Theatre: Like the great artist, Goldie has flaws
John Daly-Peoples
By Peter Hawes
Auckland Theatre Company
Maidment Theatre, Auckland
April 22 -May 22

Charles Goldie, despite the vicissitudes of fashion, has always been in the top rank of New Zealand artists for his accessibility, the degree of controversy and more recently his prices.

His work has had appeal because of its realism and because it has recorded part of New Zealand history. He has also appealed to what many people see as the spiritual dimension of the paintings of Maori.

Controversy dogged him for the falling out with Louis Steele over the painting of The Arrival of The Maori in New Zealand, his exclusion from a still-life show on the grounds that there are goldfish in the bowl and his being labelled a racist because of his paintings and the widely held belief that Maori were a dying race.

These are some of the issues that are raised in the course of Goldie, a play that looks at the man and his art.

The first act is mainly concerned with Goldie (played by Michael Hurst) and the early impact on the New Zealand art scene, centred on his collaboration with Steele on the competition-winning work The Arrival of the Maori in New Zealand, while the second act explores his later life, his marriage and his deteriorating health and reputation.

Central to the play is Goldie's relation to Maori and his growing understanding of the implications of his art. His discussions with laid-back philosopher Patara Te Tuhi (George Henare) are a brilliant investigation of art, the nature of history and psychological analysis.

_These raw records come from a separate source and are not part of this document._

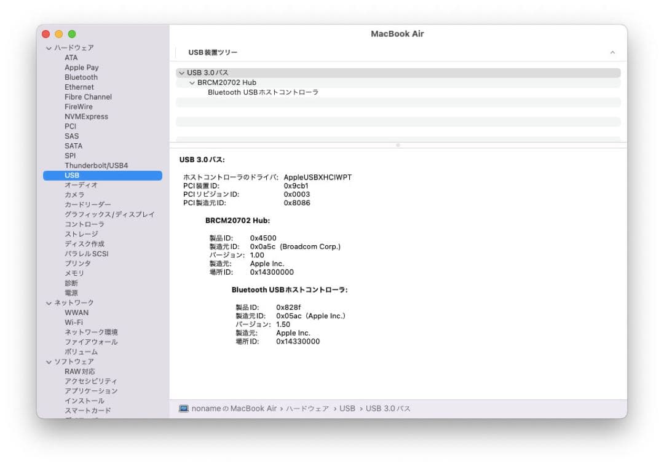
Task: Select Bluetooth in the hardware sidebar
Action: [x=81, y=77]
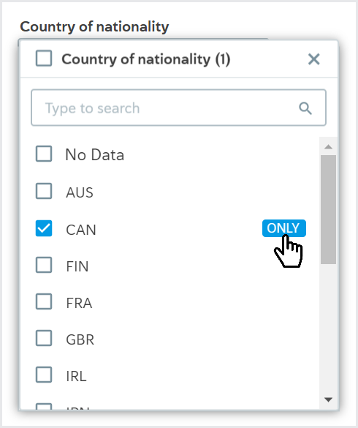The height and width of the screenshot is (428, 358).
Task: Check the IRL checkbox
Action: 44,375
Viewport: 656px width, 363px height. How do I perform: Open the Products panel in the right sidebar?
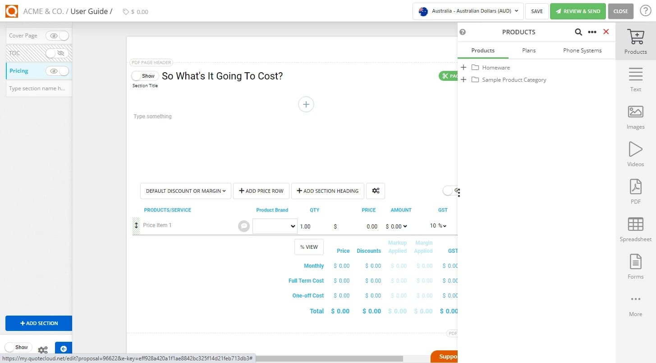click(635, 41)
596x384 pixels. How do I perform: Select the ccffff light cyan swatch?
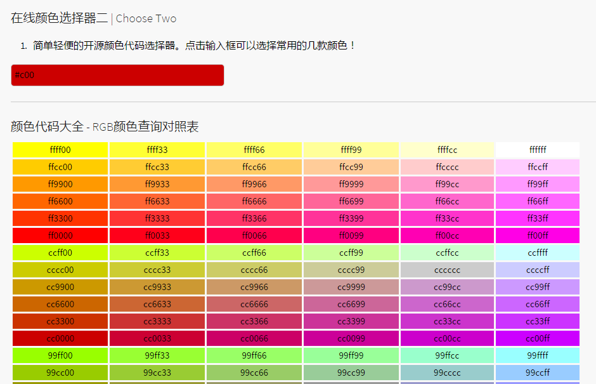537,253
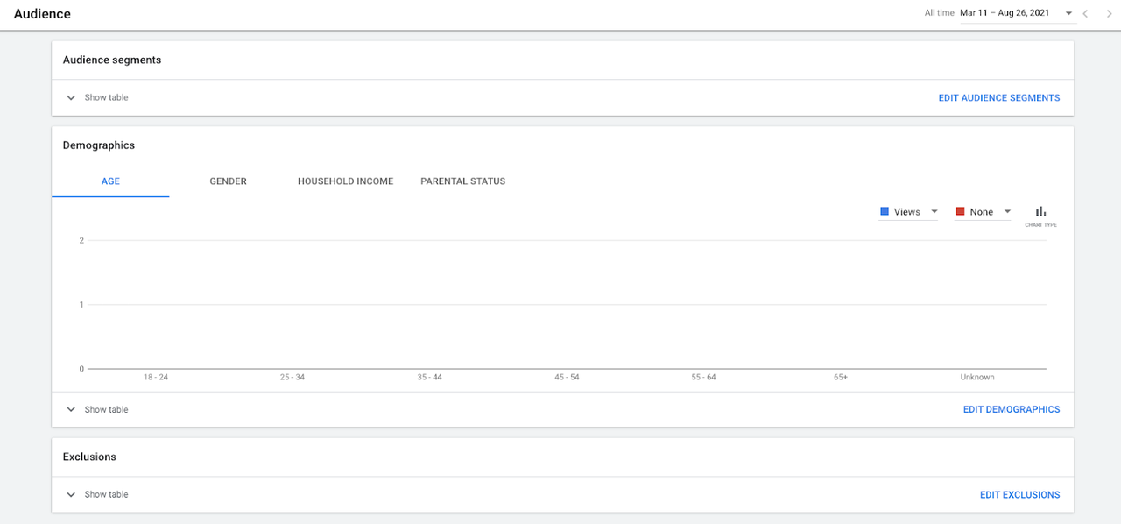Click Edit Exclusions link
Viewport: 1121px width, 524px height.
1020,495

The play also deals with the nature of art, artifice and representation. Hawes uses Goldie's realist approach to reflect on whether the artist portrays the visible world or the essence of the subject.

This enquiry into the nature of art is borne out by the play itself, as the theatrical portrait of the artist is built up with elements of truth and fiction.

There are some superb comic moments, such as when a drunken evening turns into an impromptu drawing session, with the artist's friends posing as emaciated figures for the competition painting.

The play really succeeds because of the tremendous acting of the entire cast. Michael Hurst as Goldie inhabits the part like a glove, the words spill out of him effortlessly and naturally, creating a believable, flawed character.

George Henare gives an impressive performance as the truth-seeking Te Tuhi, a character who combines the erudition of a Maori chief and the incisive humour of a Billy T James.

Peter McCauley gives a perceptive and revealing interpretation of Steele and a well-judged performance as a spectre-like figure as Goldie's father.

Cherie James, as Goldie's housekeeper, moves the character gradually from youthful arrogance to shrewd maturity, in a skilful display of acting.

Sophia Hawthorne, as Goldie's wife, manages to create a character as complex as her husband, with some grand thespianic performances.

Cameron Rhodes, as Jimmy Watson, and Jason Whyte, as Harry Morrison, are both outstanding in their supporting roles, as are Te Kohe Tuhaka and Rob Mokaraka as the two Maori warriors.

Any play that treads the tragi-comedy line has to careful about how the jokes get used. It's easy to get away with over-tragic acting but the jokes have to be of sterling stuff. Goldie has a few too many clunky jokes put in because they are humorous but they add little to the play.

There are also a few monologues where the cleverness of language leaves the audience behind.

But Hawes does himself and the play a disservice by not putting in the basic research. He has Goldie ranting about Picasso and Cubism in 1898 when the Spaniard was only 17 and having his first exhibition. He also has Goldie meeting Te Tuhi several years earlier than they actually met, with the implication that Patara's views influenced the concept of the painting.

The impression is given that Goldie was somehow underhand and secretive in using Gericault's Raft of the Meduse as the model for his Arrival if the Maori in New Zealand, when the connection between the two works was well-known at the time.